Hill is married to Ercie Hill. They met at a boat drag racing event and were married on Valentine's Day in 1984. She had several roles during his career, including team co-owner, starting line navigator, record taker, pit crew member, business manager, marketing, and public relations. She has written about drag racing in National Dragster, AutoWeek, and Christian Motorsports magazines. Eddie has a daughter named Sabrina and a son named Dustin.

==Awards==
NHRA ranked him 14th on their Top 50 drivers in 2001. He was inducted in the NHRA Drag Racing Hall of Fame in 1978, and the Texas Motor Sports Hall of Fame in 2007. In 2000, he was inducted in Don Garlits' International Drag Racing Hall of Fame.
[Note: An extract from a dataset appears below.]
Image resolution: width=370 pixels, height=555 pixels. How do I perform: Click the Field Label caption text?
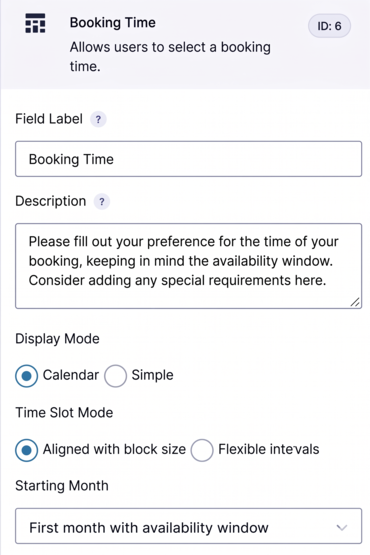click(49, 119)
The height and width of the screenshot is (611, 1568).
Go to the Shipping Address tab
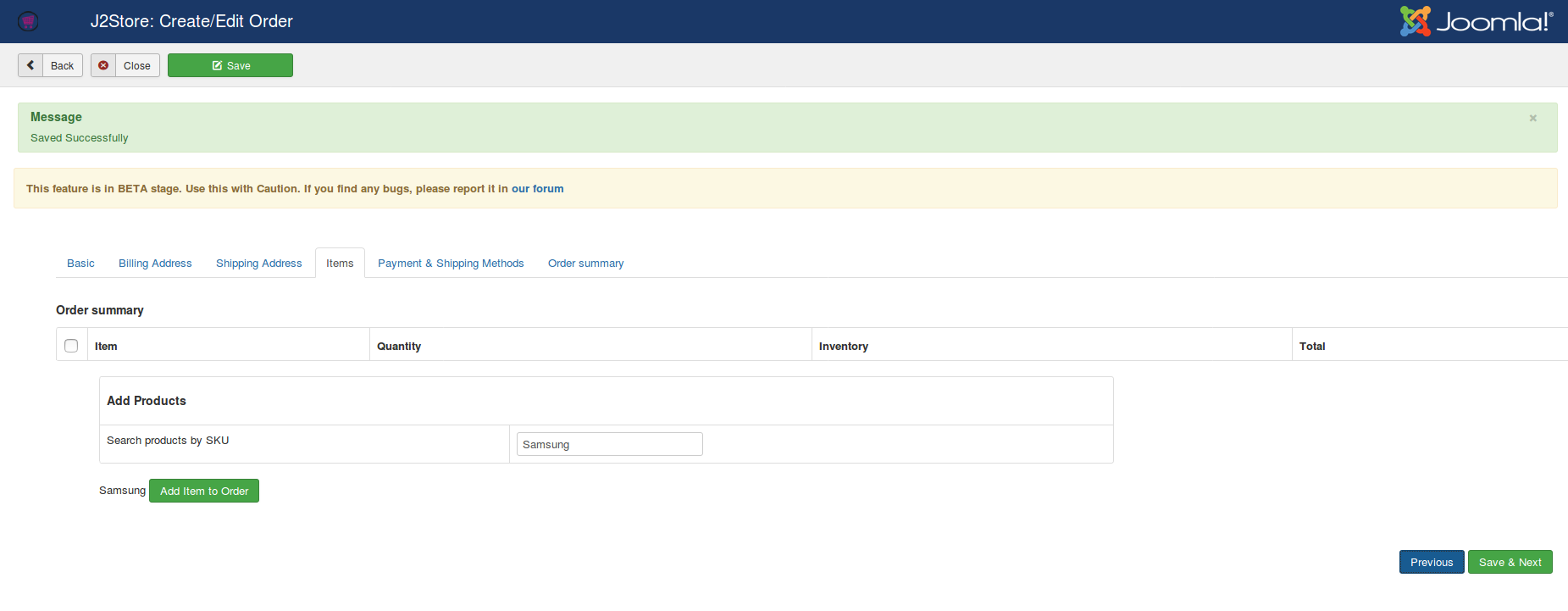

Hill was inducted into the Motorsports Hall of Fame of America in 2002. After he was notified of his nomination, he said "It's so much more satisfying to get this award now than posthumously. This way I'll be able to enjoy it. Honestly, it was a sobering moment when they called and told me I was being inducted along with some of the people I admired most growing up. It gives you reason to pause for a moment and reflect that maybe some good was accomplished along the way."

In 1988, Hill was selected by Car Craft magazine, Hot Rod Magazine, and the International Hot Rod Association as the Person of the Year. Car Craft magazine's readers voted him the Top Fuel Driver of the Year after he won the 1993 championship.